I suggest you read the U.S. Supreme Court decision on jury selection and bias against blacks. I am sure my intelligent readers will conclude that the majority argument is wildly overstepping its bounds with serious overreach. The three conservative justices offer reasoned and convincing arguments about the law.
The court wastes its time arguing about the kind of evidence needed to prove anti-black prejudice in jury selection.
I disagree strongly with the logic of the majority decision, but favor radical change in voir dire (jury selction) ... regardless. The majority seems to think that prejudice about skin color is the paramount issue (there was one black male on the jury and one latino). Limiting concern about prejudice to skin color alone is nonsense.

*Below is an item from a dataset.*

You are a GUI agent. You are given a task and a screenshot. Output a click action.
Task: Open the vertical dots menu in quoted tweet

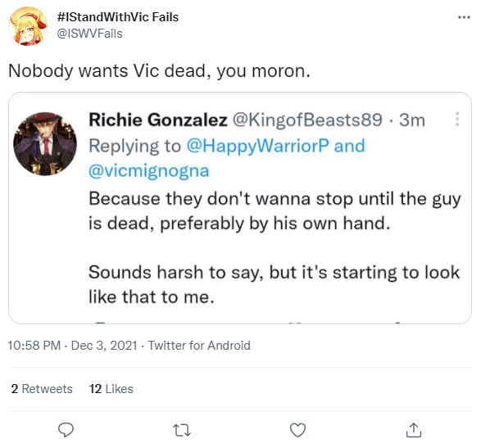pyautogui.click(x=457, y=119)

Why is prejudice for, by or about blacks significantly different in jury deliberation from any other prejudice -- for or against women, old people, men, tatoos, rich people, poor people or small green eyes?
The only proper jury is one that represents a wide variety of prejudices ... ordinary humans, in other words. To get such a real jury we need to make many changes: to pay the prevailing wage for jury duty, have child care in the court house, hold court hours so they allow real people to get work done (7 am to 1 pm), have very few reasons for getting off a jury and make everyone chosen serve with no pre-emptory challenges.
How long do we wait until reason and intelligence prevail in the court room?